うん、フラれたよね、これね。完璧にフラれたね、これ。
…………。
……あ、どうしよう、何かむかついてきた。
いやいやお前さ、手ぇ出してくんないしとか言うけど、さっさと手ぇ出したら出したで怒るんだろ? あたしのカラダが目的だったの? とか言うわけだろ?
だからおれはまあ、我慢してたわけですよ。お前がおれの部屋来るたんび、めっちゃ我慢してたんだって。
え、良いの? 今やっちゃって良いの? と思いつつ頭ん中はエロい妄想であれやこれやしつつ、何食わぬ顔してフツーの話題振ったりしてさ。
んでたまに沈黙期間が来た時には手とか握ったりしてさ、おれなりにオッケー? って聞いてるサイン出してたんだけど?

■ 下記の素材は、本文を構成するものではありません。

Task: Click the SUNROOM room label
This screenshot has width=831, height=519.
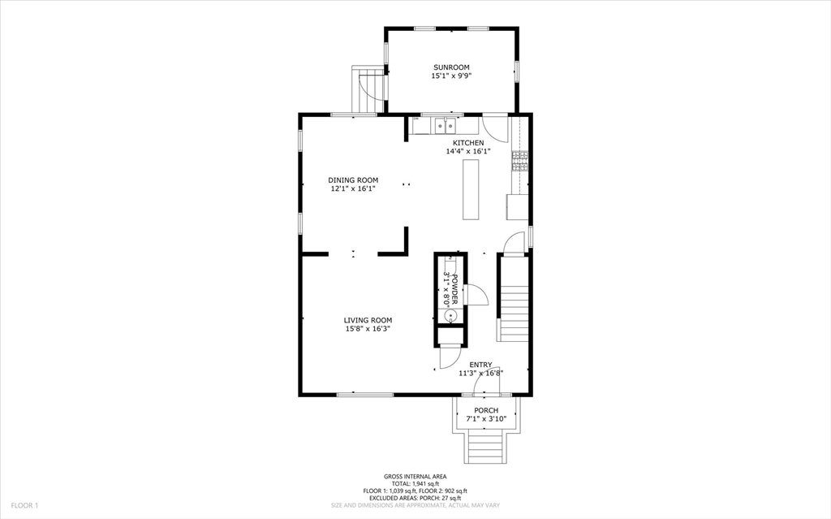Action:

そしたらお前逃げたじゃん。ごめんトイレ、とかもう帰る、とか言ってさ。
んでお前が帰ったあとおれは何か恥ずかしくなって、じたばたしてたんですよ? あーあ、やっちゃったなーやっべーとか思って、じたばた転げてたわけだよ。
で、次の機会にゃ出る勇気も出なくて、たんにお喋りばっかだよ。仕方ないじゃん? またかわされちゃったら、流石におれも凹むべ?

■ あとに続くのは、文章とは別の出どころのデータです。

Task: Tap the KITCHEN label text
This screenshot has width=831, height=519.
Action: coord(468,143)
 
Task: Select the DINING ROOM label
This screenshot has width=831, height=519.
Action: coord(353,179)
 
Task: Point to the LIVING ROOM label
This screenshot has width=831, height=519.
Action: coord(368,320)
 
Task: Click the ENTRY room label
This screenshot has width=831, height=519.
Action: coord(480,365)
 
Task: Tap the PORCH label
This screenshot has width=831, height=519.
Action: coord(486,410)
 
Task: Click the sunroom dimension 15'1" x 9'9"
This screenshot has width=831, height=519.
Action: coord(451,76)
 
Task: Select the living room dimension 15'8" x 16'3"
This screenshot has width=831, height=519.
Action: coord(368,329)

そのくせ、何、何なの。おれのこと男に見れない? 手ぇ出してくんない?
何だそれ。意味分かんねえ。
つか何、男の子ってあんまし思えないの意味が分かりません。
お前から告白してきたんじゃん? なのに男に見れない?
何だそれ、お前はレズかってんだ。ほんとマジ意味分かんねえ。
「あー……」
頭抱えてがしがしと髪を乱す。ワックスが掌について、何か余計にいらいらした。
ベッドに上がって、うつ伏せになる。枕に顔を押し付ければ、何か情けないやらむかつくやらで泣き出しそうになった。
枕もとの携帯に手を伸ばす。もにもにとボタンをいじって、発信履歴からある番号を呼び出した。
数回の呼び出し音の後、相手が電話に出る。もしもし、の声に被せるようにして(いや、意図的にやったわけじゃないけど)おれは用件を告げた。
「フラれた。慰めて」
それだけ言って、即切り。即行枕に顔埋めて、しょんぼりモードに切り替える。
今が夜で良かった。もし昼間だったなら、蝉のうるささで苛立ちも二倍三倍だったろうから。